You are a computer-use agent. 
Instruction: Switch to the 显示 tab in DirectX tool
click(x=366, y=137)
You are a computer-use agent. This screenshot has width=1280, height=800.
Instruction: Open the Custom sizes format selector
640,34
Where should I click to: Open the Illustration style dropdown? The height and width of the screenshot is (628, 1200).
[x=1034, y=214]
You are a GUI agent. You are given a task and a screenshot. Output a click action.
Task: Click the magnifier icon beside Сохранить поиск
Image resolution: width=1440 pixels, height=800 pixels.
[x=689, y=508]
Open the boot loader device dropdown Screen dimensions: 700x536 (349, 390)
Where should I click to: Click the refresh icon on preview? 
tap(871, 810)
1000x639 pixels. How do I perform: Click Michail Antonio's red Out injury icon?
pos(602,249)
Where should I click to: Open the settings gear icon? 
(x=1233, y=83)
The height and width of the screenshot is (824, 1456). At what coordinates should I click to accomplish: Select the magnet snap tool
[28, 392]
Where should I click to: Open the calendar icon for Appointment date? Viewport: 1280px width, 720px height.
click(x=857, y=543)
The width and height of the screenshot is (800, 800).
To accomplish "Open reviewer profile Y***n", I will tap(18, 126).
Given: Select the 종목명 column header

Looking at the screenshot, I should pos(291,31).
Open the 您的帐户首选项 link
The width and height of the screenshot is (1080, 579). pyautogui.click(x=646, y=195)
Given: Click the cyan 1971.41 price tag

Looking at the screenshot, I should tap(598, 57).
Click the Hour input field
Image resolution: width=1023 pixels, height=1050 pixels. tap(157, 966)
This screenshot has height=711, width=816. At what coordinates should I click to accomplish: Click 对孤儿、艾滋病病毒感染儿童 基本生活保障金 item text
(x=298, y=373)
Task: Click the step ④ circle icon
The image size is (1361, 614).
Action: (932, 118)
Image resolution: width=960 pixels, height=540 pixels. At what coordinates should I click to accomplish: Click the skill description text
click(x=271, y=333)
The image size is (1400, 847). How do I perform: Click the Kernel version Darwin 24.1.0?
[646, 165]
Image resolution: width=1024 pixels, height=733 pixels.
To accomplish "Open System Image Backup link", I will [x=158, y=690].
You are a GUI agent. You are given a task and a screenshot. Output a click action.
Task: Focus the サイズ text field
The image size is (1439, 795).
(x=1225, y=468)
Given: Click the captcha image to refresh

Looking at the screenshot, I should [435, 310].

· · · ·

* _Work instructions_:
Reproduce the whole listing above word for word, from the first line to the last.

* _Solution to the exercise_:
You are a computer-use agent. 
Instruction: Switch to the 显示 tab in DirectX tool
click(x=366, y=137)
You are a computer-use agent. This screenshot has width=1280, height=800.
Instruction: Open the Custom sizes format selector
640,34
Where should I click to: Open the Illustration style dropdown? The height and width of the screenshot is (628, 1200).
[x=1034, y=214]
You are a GUI agent. You are given a task and a screenshot. Output a click action.
Task: Click the magnifier icon beside Сохранить поиск
Image resolution: width=1440 pixels, height=800 pixels.
[x=689, y=508]
Open the boot loader device dropdown Screen dimensions: 700x536 (349, 390)
Where should I click to: Click the refresh icon on preview? 
tap(871, 810)
1000x639 pixels. How do I perform: Click Michail Antonio's red Out injury icon?
pos(602,249)
Where should I click to: Open the settings gear icon? 
(x=1233, y=83)
The height and width of the screenshot is (824, 1456). At what coordinates should I click to accomplish: Select the magnet snap tool
[28, 392]
Where should I click to: Open the calendar icon for Appointment date? Viewport: 1280px width, 720px height.
click(x=857, y=543)
The width and height of the screenshot is (800, 800).
To accomplish "Open reviewer profile Y***n", I will tap(18, 126).
Given: Select the 종목명 column header

Looking at the screenshot, I should pos(291,31).
Open the 您的帐户首选项 link
The width and height of the screenshot is (1080, 579). pyautogui.click(x=646, y=195)
Given: Click the cyan 1971.41 price tag

Looking at the screenshot, I should tap(598, 57).
Click the Hour input field
Image resolution: width=1023 pixels, height=1050 pixels. tap(157, 966)
This screenshot has height=711, width=816. At what coordinates should I click to accomplish: Click 对孤儿、艾滋病病毒感染儿童 基本生活保障金 item text
(x=298, y=373)
Task: Click the step ④ circle icon
The image size is (1361, 614).
Action: (932, 118)
Image resolution: width=960 pixels, height=540 pixels. At what coordinates should I click to accomplish: Click the skill description text
click(x=271, y=333)
The image size is (1400, 847). How do I perform: Click the Kernel version Darwin 24.1.0?
[646, 165]
Image resolution: width=1024 pixels, height=733 pixels.
To accomplish "Open System Image Backup link", I will [x=158, y=690].
You are a GUI agent. You are given a task and a screenshot. Output a click action.
Task: Focus the サイズ text field
The image size is (1439, 795).
(x=1225, y=468)
Given: Click the captcha image to refresh

Looking at the screenshot, I should [435, 310].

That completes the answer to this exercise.